If Everyone Is Special, Nobody Is
The other piece of news that pinged my radar this week was the announcement that welterweight champion Tyron Woodley would be defending his title next against the surging Kamaru Usman. While there’s nothing wrong with that matchup and Usman is a deserving contender, it means that once again Colby Covington is on the outside looking in.

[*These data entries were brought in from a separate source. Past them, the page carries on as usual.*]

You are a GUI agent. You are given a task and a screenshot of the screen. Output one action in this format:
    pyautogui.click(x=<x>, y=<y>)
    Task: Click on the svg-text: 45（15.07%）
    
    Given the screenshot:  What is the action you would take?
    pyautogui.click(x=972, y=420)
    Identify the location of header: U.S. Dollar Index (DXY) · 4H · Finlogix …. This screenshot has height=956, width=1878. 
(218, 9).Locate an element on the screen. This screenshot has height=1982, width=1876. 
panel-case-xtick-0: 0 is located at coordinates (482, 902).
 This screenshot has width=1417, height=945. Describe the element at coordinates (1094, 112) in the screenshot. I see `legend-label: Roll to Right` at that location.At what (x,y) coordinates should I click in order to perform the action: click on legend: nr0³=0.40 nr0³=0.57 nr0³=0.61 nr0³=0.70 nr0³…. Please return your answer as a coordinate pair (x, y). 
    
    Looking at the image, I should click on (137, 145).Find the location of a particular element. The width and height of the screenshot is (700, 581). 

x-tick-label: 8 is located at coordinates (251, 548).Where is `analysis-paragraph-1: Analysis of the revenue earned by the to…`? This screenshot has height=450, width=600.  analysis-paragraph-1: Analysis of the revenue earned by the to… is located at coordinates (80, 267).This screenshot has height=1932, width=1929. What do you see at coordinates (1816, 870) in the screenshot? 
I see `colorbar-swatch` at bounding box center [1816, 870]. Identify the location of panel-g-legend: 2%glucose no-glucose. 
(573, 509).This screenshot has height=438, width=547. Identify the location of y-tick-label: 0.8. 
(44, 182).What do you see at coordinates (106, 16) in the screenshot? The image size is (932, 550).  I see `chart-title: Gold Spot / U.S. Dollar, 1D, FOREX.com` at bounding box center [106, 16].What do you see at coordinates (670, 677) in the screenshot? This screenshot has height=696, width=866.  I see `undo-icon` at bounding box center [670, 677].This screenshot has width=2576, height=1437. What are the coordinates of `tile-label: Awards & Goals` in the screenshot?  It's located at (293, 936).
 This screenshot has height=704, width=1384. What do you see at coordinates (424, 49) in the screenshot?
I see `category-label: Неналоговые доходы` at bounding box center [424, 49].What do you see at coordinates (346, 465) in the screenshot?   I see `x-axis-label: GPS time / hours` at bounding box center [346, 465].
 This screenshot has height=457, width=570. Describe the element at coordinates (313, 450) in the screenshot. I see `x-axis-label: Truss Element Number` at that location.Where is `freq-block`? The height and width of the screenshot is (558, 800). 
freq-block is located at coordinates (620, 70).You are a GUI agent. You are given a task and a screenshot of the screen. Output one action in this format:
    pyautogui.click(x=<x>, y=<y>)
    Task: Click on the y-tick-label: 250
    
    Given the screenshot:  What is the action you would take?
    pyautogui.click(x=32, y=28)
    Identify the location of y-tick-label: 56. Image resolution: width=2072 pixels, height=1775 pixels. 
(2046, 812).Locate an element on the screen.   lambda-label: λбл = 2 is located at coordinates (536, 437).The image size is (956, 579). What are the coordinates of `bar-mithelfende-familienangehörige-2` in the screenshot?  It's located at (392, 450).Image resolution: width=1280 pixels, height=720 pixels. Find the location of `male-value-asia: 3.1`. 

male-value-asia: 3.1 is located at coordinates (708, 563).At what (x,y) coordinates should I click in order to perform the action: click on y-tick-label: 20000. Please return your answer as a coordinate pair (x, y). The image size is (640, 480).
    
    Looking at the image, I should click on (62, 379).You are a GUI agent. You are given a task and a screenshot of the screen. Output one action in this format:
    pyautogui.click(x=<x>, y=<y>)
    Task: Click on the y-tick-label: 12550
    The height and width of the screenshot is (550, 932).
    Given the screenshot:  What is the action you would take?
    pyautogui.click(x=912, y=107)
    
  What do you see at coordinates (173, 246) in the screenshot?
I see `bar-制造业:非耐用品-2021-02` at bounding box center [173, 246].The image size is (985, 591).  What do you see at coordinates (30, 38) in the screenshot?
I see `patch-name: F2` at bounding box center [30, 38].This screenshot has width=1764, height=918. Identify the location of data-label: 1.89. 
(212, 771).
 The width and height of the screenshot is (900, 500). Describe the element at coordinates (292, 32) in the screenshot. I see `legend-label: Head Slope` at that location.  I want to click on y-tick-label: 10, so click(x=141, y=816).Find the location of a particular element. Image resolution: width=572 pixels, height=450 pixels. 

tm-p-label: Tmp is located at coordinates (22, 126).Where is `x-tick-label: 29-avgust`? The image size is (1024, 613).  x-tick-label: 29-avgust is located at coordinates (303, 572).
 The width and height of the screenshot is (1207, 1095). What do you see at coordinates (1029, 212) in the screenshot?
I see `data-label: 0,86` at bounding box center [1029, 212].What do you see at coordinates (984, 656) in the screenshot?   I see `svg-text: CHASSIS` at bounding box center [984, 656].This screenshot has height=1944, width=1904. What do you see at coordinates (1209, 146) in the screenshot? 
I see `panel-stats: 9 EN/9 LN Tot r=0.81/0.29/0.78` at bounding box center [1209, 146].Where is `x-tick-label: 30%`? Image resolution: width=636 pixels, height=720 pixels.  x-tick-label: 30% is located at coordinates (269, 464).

That “Chaos” is not used to being in that position, and hates it, was made painfully clear in an appearance on MMA Junkie Radio earlier this week. For lack of a prettier term, Covington whined, and complained, and accused the UFC and UFC President Dana White of dishonesty and unfair treatment. Justified though he may be, it was still jarring to hear the troll, the self-styled bully, the creator of the #nerdbash hashtag, so gotten-to. Even though he was on the attack, he seemed genuinely hurt, upset and vulnerable in a way that did not comport with his customary persona.
I don’t have strong feelings about Covington as a public figure. I’m not offended by his schtick. At worst, it comes across as forced and tedious, like Chael Sonnen filtered through Larry the Cable Guy. However, as Covington pointed out polls that showed fans overwhelmingly preferred him over Usman as Woodley’s next opponent, I couldn’t help but snicker that in the space of a week, the man who once took his interim belt to the White House for a photo op with President Trump:
1. Lost his job to an immigrant.
2. Declared himself in favor of unionizing.
3. Complained that winning the popular vote didn’t earn him the prize.
I still feel as though Covington is getting hosed here. I’m already on record as believing that while giving him an interim belt in the first place was pointless, stripping him of it summarily was worse than pointless. With this new step -- having other fighters jump Covington’s place in the pecking order of contenders -- the UFC has completed the job of telling us that its championship belts mean literally nothing. As with many other statements the promotion has made through its actions in the past year, it’s something that had been in the air for years, but the UFC seems to be abandoning even the pretense.
That is a shame. However much of a character he puts on in interviews and on social media, Covington has always been a solid professional inside the cage. The UFC’s treatment of Covington here is not indicative of its attitude towards him in particular so much as its attitude towards all but a mere handful of its 600 fighters: interchangeable, expendable and fungible. Covington himself seems to grasp this now, which may explain his embrace of unionization. The problem is that he had convinced himself he was one of that mere handful, only to discover that he was not. Just another lesson learned on a slow week for news.